A writing friend wrote to me lately, “I am a bit discouraged about continuing on with my piece. First, some sad stuff happened next. I need to transform that for my own well-being ….and plus, I was just at such a fragile age – I really am bigger than age 14 now – and all that happened really then were small acts.”

Small acts.

Something in me shifted when I read this. A small voice rose, and twisted, and grew into a shout. I wrote back to her.

“Oh no you don’t, young lady.” My friend is, I don’t know, in her late sixties, bright and accomplished. I have no business calling her a young lady. I railed on:

“Your writing sparkles! I read a LOT. I know! Have you read “Durable Goods” or “Joy School”?”

If I were speaking to this dear friend in person, I would have been flinging my arms in the air for emphasis.

“Small acts! Small acts are the stuff of life! And furthermore, in our memories, we are all still – we are always – fourteen. We are every age we’ve ever been!”

I have a feeling that someone else said that before me. I have no idea who, but it rings strangely familiar as the words fall across the page.

My husband is on the trampoline with our grandson. They’re playing the ‘bad guys shooting the good guys’. Girls don’t do this, he reports to me later, his eyes sparkling. Having had four daughters, this kind of play was a revelation to him. A renaissance. He found his five year old self again at the ripe old age of sixty-one.

And then there’s me. One of my first acts of motherhood, was to order a few Dr. Seuss books. The Cat in the Hat. One Fish Two Fish. Green Eggs and Ham. As an adolescent, I had shelved Dr.
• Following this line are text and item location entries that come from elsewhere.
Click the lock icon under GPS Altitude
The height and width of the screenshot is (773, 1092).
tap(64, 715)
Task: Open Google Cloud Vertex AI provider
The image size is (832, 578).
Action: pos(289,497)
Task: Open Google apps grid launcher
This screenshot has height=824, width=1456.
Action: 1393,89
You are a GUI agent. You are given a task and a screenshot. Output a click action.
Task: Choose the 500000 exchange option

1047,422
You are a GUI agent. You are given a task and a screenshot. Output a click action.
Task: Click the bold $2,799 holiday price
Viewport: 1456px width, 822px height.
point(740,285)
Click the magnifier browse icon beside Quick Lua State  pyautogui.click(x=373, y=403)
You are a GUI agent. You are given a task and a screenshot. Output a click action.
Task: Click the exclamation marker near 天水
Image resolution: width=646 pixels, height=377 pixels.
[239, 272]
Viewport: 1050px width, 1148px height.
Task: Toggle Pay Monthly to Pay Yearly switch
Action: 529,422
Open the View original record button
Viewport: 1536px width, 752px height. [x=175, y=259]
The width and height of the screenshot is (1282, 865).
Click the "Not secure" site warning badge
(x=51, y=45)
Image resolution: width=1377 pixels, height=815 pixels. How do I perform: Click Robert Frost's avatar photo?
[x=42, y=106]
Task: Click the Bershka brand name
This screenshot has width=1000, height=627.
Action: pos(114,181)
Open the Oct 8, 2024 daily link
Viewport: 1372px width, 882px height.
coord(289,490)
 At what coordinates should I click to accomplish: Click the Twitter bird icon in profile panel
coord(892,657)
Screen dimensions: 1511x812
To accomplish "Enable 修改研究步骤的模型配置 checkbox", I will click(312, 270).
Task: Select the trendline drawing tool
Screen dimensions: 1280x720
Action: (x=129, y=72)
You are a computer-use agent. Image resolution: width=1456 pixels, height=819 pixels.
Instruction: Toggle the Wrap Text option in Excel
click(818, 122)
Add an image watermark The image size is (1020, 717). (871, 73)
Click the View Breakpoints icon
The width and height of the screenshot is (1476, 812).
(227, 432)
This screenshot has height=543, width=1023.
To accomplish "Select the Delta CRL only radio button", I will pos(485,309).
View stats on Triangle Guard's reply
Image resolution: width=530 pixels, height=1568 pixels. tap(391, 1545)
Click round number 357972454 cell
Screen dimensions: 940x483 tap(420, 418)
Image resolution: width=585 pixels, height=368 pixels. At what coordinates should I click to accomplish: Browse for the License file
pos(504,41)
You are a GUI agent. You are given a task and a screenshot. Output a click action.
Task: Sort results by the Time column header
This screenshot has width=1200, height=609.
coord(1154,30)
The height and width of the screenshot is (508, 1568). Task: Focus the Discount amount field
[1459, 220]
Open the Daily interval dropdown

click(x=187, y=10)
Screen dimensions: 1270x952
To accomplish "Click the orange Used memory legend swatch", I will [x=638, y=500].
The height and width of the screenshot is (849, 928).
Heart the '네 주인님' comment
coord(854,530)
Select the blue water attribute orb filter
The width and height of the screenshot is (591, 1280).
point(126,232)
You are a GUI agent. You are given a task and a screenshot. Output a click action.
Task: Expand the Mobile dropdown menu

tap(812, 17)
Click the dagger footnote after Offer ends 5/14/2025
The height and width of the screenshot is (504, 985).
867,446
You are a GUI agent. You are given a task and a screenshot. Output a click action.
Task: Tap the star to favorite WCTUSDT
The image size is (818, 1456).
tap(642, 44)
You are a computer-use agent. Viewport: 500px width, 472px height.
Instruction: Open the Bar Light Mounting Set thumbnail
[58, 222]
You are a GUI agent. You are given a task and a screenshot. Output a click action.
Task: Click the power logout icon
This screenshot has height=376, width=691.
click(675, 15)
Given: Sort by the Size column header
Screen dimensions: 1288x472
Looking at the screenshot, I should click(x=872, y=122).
Seuss in some dark recess of my brain, turning instead to the mature books of Judy Blume. But all it took was opening the first pages, reading aloud the words again…. I do not like them, Sam-I-Am. I hadn’t forgotten at all. It was there all along. Even the musty smell of the library I visited as a child. The wooden cube shelves in the children’s section towering over me. Books of varying heights arranged in alphabetical order, jacketed in crispy-sounding cellophane. I’m still that five year old, holding my mother’s hand, Dr. Seuss, Beatrix Potter and Curious George pressed hard to my chest.

And of course, when I was fourteen, four teenage girls at the roller rink threatened to beat me up because my jeans were too tight and my shirt cut too low for their liking. I hid in the bathroom, then never went roller skating again.

They matter, don’t they, these moments? They’re worthy of our words, our shouting, our stomping of feet in indignation on the page. The mere clenching of a jaw, the tightening in our chest, desolation, contentment, sorrow, disappointment. Purely because they happened to us is reason enough. This is our story – all our stories – and it all matters. The birth of a star. Black holes. String theory. Birth. Death. Illness. Marriage. Loss. Peeling potatoes and picking up the mail. Falling down and scraping a knee. The day you got a C-plus instead of an A. The stuff of life. All the ages we’ve ever been. Small acts. All that’s ever been, all that will ever be.